I have a framework and love it but it’s probably not the best option for this. It’s kinda overkill and they can get a bit hot and loud. More of a desk laptop than a lap laptop IMHO. Also depends on how long you need the battery to last but this is reportedly better in the newer models.
I use Brave pretty much just for that purpose, while I use Firefox to browse everything else.
There isFirefox PWA, but it feels like such a shitty hack (don’t get me wrong, it’s not badly made, but they’re forced by the circumstances to make a setup process that is one big headache) that I’d rather have a browser that has official and solid support and it also doubles as my browser to test web content on Blink, so it’s a win-win for me
Yea, I tried with Firefox PWA, but as you have told, it was not usable for me. Most PITA was, that I had to install my plugins on any PWA again and again… I would love using a browser which is not chromium based but has nice PWA features.
Problem is that Webapps require a very unhardened browser. Complete caching, cookies saved, serviceworkers in the background, so if Firefox got the feature hardening would break it
I bought a used HP Elitebook on eBay for a similar purpose. I can browse and do video calls on a bigger screen when the fancy strikes. Pretty much any used business laptop should work. I think I paid about $300 for mine and I paid extra for particular hardware I thought was neat but you don’t have to. Only thing to keep in mind is the battery will likely be pretty worn.

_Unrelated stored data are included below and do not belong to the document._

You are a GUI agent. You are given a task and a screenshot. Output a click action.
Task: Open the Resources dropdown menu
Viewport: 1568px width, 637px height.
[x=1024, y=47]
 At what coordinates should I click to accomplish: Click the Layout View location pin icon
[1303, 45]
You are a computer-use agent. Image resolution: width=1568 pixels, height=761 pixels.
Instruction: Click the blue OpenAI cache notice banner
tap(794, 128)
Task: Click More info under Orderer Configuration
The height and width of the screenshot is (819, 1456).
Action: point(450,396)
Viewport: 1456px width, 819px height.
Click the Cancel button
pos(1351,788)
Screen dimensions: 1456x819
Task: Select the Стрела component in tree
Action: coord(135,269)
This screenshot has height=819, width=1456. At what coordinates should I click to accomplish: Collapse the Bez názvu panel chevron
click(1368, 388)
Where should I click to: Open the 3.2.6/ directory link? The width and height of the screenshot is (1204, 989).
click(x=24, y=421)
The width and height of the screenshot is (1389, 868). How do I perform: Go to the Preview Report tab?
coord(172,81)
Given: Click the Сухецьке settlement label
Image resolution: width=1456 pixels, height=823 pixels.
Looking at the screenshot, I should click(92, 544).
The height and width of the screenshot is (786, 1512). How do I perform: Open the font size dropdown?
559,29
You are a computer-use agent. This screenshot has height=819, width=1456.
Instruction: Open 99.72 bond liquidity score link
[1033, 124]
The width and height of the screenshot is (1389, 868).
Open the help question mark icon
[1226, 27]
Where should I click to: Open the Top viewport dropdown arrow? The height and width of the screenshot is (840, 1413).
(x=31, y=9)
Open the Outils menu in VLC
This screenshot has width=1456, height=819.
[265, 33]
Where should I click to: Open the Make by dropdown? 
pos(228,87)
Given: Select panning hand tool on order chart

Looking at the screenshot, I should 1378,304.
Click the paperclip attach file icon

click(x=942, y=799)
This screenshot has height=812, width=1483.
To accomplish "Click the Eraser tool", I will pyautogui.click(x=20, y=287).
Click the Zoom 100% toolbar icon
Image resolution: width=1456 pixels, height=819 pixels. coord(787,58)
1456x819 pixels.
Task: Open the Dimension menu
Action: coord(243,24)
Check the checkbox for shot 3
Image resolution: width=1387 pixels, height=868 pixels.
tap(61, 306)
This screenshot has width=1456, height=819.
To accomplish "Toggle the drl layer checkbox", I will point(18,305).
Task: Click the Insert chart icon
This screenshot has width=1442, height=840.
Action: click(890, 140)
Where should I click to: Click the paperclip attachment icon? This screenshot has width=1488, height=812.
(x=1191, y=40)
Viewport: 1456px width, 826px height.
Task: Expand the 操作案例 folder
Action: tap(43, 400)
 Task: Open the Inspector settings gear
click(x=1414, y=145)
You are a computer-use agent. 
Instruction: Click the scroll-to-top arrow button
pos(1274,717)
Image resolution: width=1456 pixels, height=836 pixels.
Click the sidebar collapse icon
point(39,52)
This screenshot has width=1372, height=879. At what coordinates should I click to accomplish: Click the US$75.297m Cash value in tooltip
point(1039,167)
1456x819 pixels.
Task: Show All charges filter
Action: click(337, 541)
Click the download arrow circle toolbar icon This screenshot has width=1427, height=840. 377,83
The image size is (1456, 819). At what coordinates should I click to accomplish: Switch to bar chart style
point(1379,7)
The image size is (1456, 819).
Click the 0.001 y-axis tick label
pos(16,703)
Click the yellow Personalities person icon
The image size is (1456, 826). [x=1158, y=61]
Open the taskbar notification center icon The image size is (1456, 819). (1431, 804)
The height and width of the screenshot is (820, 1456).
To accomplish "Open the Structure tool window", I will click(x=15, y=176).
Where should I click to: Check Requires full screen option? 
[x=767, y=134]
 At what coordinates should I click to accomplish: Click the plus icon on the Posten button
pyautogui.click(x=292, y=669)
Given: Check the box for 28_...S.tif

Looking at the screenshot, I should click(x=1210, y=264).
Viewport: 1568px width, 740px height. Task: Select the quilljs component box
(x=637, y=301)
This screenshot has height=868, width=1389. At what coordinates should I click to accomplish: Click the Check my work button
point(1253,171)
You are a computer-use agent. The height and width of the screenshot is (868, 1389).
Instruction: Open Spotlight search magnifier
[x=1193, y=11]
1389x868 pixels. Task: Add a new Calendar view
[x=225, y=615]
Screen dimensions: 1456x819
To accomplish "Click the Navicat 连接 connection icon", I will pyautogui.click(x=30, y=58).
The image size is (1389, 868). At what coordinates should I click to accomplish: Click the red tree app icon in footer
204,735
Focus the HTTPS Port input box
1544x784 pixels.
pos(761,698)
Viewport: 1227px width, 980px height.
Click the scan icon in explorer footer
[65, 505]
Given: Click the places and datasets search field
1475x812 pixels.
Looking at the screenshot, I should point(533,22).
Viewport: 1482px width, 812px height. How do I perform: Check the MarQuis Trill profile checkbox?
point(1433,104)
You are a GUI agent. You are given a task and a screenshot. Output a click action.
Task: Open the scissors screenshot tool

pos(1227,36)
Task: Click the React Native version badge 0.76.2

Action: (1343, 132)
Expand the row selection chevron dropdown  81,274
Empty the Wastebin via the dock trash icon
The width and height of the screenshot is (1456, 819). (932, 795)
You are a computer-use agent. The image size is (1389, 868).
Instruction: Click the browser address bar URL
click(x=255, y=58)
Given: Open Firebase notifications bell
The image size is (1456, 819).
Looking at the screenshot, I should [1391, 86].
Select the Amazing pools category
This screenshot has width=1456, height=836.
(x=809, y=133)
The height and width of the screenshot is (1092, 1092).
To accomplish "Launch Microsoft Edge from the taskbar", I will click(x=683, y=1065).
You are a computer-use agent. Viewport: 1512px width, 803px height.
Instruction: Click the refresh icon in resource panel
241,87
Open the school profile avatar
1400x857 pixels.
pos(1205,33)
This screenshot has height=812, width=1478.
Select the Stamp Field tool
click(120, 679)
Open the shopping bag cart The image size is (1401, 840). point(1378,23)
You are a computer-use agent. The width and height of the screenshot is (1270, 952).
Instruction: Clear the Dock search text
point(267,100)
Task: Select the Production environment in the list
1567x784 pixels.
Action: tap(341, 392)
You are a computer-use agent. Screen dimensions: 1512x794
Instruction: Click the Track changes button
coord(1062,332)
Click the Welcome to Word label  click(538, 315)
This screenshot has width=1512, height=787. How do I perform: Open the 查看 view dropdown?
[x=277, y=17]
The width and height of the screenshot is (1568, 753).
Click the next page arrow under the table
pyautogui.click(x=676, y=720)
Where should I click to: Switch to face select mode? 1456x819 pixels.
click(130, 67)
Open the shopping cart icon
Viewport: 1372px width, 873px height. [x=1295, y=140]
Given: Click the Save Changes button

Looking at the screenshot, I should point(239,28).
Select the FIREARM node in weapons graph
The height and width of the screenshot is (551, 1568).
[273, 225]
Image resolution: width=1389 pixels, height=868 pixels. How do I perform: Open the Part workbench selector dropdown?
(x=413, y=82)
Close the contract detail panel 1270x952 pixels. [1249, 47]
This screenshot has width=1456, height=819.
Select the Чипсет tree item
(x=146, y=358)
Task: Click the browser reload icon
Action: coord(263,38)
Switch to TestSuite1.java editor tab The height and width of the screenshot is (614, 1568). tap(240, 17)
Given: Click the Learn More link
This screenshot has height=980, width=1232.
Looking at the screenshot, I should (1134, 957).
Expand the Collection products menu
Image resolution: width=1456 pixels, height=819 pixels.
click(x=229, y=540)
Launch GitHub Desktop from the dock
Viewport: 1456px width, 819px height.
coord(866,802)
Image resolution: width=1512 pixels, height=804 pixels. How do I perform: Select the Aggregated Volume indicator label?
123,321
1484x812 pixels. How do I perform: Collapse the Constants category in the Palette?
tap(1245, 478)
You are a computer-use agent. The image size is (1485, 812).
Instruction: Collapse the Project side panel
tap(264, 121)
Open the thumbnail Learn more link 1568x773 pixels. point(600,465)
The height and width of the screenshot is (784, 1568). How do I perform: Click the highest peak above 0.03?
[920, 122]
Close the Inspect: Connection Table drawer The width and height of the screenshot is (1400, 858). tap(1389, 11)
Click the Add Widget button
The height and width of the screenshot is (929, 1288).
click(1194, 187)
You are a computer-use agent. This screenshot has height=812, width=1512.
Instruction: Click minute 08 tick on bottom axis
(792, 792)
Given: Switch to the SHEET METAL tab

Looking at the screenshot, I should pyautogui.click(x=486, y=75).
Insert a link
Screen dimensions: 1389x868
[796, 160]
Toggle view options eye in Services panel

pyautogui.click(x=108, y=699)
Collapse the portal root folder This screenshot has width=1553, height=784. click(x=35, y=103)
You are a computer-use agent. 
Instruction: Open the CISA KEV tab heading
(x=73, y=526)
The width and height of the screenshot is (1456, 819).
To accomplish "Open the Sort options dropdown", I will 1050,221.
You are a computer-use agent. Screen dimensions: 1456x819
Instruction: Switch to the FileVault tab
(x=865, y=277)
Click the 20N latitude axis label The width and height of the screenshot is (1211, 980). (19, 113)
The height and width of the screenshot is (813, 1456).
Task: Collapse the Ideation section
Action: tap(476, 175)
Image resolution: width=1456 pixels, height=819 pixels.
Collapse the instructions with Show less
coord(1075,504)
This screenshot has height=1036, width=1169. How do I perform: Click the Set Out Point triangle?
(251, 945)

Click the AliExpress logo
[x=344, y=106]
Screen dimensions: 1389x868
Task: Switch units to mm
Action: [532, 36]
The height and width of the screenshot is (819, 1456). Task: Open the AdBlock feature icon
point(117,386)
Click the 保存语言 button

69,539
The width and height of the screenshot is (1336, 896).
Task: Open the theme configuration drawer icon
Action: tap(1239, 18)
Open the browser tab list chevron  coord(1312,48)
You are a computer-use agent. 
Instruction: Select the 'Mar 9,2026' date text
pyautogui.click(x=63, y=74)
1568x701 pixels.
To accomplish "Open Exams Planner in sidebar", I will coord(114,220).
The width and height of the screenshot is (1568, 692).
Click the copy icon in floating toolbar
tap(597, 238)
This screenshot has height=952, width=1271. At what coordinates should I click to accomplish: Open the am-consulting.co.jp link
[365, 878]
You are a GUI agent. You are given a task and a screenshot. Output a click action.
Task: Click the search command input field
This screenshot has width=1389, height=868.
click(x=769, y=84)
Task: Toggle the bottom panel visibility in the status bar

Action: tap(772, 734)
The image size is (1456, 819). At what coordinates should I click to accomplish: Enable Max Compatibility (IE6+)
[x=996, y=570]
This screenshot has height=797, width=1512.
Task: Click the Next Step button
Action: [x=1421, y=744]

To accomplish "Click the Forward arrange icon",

I have a second-hand Thinkpad T480s that I love, I bought it for 250$ on ebay and replaced its battery because it was fried (+40$). I use it for school and it works flawlessly, around 8h of battery life in a well-configured OpenSUSE Tumbleweed. According to the specs sheet it shouldn’t be, but for some reason it is noticeably lighter than a friend of mine’s MacBook Air 2021.
What I really love about it is the ThinkDock Ultra (iirc 30$ on ebay), which lets me place the laptop on my table, and by just sliding a piece of plastic, it connects all of my peripherals in a second. I love this laptop so much that I’ll use it until it dies so hard that it can’t be fixed at all.
What you need to do is clean the dust off of your fans and ventilation filters (check guides or figure it as you go, but make sure to disconnect the battery and the fans from the mobo as soon as you open it). Then, repaste it with good thermal paste or some liquid metal if you’re feeling confident. I have liquid metal (thermal grizzly condoctonaut) on both of my laptops, and one of them which had overheated since day one, doesn’t anymore.
I bought a used Lenovo ThinkPad X240 Laptop i5 | 8GB RAM | 500GB HDD | for 50$ as a couch laptop to run Linux / Python code. I can browse the internet and it’s light.
I bet you money that you statistically use the touch screen keyboard on your phone significantly more than you ever are to your hardware keyboard for your PC.
You would be very very wrong, since I hardly use my phone.
But to your point, a soft keyboard is very different for conversational input that autocorrect and predictive typing excels at, and command entry and scripting where syntax is critical and you aren’t really typing in English or some other language.
I have that, never had problems, Bluetooth works as well! At least with the devices that play well with Linux.
You should check out linux-hardware.org too, it has a huge database of hardware probes that can help you know what works exactly from each device, the search page is what you want: linux-hardware.org/?view=search
Personally, I’m waiting to see how support for the M1 Macbook Air and Thinkpad X13s develop. I have a MBA already, so I’ll probably throw Asahi on it eventually, and then wait for the ARM wars of 2025.
I’m not at all a fan of the keyboard on the MBA, but being passive and 13" is perfect for the couch.